The 2 AM Nightmare: When Transactions Collide
2:15 AM. My phone is screaming on the nightstand. PagerDuty alerts are flooding in, application latency is vertical, and the database connection pool is officially tapped out. I pull up the logs and find the culprit: ERROR: deadlock detected. Whether you are running MySQL, PostgreSQL, or even MongoDB, deadlocks are the ultimate equalizer. They don’t care about your uptime; they only care about circular dependencies.

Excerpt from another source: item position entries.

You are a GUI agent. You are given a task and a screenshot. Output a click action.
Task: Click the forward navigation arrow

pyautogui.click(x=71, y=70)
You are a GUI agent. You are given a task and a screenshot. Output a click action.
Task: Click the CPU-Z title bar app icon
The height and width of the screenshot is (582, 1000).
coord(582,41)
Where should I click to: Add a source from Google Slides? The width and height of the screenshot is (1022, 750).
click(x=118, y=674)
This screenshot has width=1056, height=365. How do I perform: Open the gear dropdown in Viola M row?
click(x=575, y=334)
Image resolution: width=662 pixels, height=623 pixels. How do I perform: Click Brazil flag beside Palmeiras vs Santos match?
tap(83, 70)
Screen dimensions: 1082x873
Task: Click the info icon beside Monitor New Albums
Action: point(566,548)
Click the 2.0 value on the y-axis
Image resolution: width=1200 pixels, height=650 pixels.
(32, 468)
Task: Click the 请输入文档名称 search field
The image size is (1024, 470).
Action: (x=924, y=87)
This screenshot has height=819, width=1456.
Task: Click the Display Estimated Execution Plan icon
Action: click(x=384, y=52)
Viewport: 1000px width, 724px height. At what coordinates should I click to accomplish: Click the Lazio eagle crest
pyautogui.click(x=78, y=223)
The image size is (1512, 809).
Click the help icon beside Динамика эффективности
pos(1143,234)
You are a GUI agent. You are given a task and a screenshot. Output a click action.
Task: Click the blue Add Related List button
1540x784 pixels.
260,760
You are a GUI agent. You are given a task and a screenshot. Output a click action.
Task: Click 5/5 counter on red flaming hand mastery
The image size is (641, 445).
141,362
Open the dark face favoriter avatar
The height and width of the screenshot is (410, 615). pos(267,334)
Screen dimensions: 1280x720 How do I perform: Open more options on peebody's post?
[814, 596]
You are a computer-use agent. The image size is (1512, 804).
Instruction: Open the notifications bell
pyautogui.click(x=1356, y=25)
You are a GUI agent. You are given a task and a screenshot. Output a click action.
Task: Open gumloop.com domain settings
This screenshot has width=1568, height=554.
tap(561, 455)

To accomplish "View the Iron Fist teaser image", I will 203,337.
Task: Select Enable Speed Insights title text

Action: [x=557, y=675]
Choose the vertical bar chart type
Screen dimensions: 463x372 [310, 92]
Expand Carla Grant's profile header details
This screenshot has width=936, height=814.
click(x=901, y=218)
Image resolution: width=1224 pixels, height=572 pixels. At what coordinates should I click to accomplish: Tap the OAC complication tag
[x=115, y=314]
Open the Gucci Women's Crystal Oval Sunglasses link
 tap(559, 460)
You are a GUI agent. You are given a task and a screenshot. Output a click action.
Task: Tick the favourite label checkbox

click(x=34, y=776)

A deadlock happens when two transactions hold locks the other needs. Neither can move forward, creating a permanent stall. While modern engines break these cycles automatically, the fallout is real. Every killed transaction means a failed request, a frustrated user, and a potential spike in error rates that can trip your circuit breakers.
How Engines Fight Back: Different Playbooks
Both databases handle deadlocks, but their internal logic is surprisingly different. Understanding these mechanics helps you tune for performance rather than just survival.
PostgreSQL: The Wait-for Graph
Postgres is cautious. It doesn’t scan for deadlocks constantly because that would waste precious CPU cycles on healthy transactions. Instead, it waits for a timer—defined by deadlock_timeout (usually 1 second). Once a transaction sits idle for that full second, Postgres starts hunting. It builds a “wait-for graph” to map out who is blocking whom. If it spots a loop, it kills one transaction—typically the one that just woke up the detector—allowing the rest of the queue to clear.
MySQL (InnoDB): The Aggressive Hunter
InnoDB takes a more proactive stance. It tracks lock requests in real-time and can often kill a deadlock cycle the microsecond it forms. By default, innodb_deadlock_detect is active, and the engine is ruthless about picking a victim. It usually rolls back the transaction that has done the least amount of “work” (measured by the size of its undo logs) to minimize the cost of the rollback.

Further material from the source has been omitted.